**Work instruction**. Restate word for word the lines in the listing below, starting at the line containing "This screenshot has height=938, width=1024." and ending at the line containing "Click the Test", both included; leave out the rest.

**Information supplied**.
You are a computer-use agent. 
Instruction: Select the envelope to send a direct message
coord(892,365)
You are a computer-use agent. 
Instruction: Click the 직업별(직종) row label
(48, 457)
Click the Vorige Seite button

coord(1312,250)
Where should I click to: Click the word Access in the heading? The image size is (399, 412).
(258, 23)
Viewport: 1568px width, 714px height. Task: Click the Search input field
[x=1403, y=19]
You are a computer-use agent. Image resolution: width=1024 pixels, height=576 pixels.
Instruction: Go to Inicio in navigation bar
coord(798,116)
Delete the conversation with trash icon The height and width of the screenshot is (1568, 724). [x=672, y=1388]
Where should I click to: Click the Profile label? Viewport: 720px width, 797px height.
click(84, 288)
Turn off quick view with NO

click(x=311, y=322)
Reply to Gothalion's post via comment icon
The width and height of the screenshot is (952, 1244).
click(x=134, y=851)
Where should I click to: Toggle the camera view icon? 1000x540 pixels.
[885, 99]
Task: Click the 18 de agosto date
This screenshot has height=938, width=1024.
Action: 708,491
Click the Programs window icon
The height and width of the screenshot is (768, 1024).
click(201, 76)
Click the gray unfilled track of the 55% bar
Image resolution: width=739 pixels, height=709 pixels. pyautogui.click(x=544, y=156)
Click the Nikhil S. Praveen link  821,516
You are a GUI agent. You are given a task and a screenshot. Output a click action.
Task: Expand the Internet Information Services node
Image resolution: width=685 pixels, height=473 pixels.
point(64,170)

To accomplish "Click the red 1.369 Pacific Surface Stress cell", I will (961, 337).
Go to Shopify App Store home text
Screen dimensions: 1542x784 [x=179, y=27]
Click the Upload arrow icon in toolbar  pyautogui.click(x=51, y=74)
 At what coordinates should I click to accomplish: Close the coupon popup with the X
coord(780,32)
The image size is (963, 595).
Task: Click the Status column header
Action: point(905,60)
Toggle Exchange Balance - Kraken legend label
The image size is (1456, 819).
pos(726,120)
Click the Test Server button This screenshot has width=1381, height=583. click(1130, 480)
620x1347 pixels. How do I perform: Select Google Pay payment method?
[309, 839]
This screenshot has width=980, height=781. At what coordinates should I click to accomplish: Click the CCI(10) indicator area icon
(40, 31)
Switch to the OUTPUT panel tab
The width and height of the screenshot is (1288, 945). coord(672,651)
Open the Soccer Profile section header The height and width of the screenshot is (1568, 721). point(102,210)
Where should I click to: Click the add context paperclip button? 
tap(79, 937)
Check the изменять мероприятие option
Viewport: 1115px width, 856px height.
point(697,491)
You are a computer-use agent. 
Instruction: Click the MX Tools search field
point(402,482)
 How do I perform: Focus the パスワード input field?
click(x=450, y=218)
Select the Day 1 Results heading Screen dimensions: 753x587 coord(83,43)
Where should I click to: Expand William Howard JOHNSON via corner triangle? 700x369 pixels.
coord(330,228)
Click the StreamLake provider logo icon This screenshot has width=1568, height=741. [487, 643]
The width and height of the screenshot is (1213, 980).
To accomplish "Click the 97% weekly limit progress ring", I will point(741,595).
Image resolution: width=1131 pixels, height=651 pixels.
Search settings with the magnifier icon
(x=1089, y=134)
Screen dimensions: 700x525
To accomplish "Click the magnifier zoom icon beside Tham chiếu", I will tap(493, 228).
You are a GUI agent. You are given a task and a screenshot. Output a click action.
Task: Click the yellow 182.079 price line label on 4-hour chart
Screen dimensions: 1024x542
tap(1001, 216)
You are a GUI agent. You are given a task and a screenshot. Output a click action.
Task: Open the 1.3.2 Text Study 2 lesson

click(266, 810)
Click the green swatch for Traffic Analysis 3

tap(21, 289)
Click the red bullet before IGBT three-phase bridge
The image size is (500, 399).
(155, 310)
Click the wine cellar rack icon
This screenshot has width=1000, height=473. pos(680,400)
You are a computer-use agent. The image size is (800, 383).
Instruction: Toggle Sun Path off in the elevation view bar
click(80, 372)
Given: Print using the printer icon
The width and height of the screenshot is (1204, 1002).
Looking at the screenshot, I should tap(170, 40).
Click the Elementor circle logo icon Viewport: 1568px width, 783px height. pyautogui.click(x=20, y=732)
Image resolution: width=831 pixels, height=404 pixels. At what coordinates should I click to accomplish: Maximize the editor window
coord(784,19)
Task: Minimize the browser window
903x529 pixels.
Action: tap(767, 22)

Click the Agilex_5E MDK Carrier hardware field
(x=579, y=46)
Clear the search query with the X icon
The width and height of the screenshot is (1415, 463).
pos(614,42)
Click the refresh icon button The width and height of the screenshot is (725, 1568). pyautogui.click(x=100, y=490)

**Exercise answer**.
This screenshot has height=938, width=1024.
Action: 708,491
Click the Programs window icon
The height and width of the screenshot is (768, 1024).
click(201, 76)
Click the gray unfilled track of the 55% bar
Image resolution: width=739 pixels, height=709 pixels. pyautogui.click(x=544, y=156)
Click the Nikhil S. Praveen link  821,516
You are a GUI agent. You are given a task and a screenshot. Output a click action.
Task: Expand the Internet Information Services node
Image resolution: width=685 pixels, height=473 pixels.
point(64,170)

To accomplish "Click the red 1.369 Pacific Surface Stress cell", I will (961, 337).
Go to Shopify App Store home text
Screen dimensions: 1542x784 [x=179, y=27]
Click the Upload arrow icon in toolbar  pyautogui.click(x=51, y=74)
 At what coordinates should I click to accomplish: Close the coupon popup with the X
coord(780,32)
The image size is (963, 595).
Task: Click the Status column header
Action: point(905,60)
Toggle Exchange Balance - Kraken legend label
The image size is (1456, 819).
pos(726,120)
Click the Test Server button This screenshot has width=1381, height=583. click(1130, 480)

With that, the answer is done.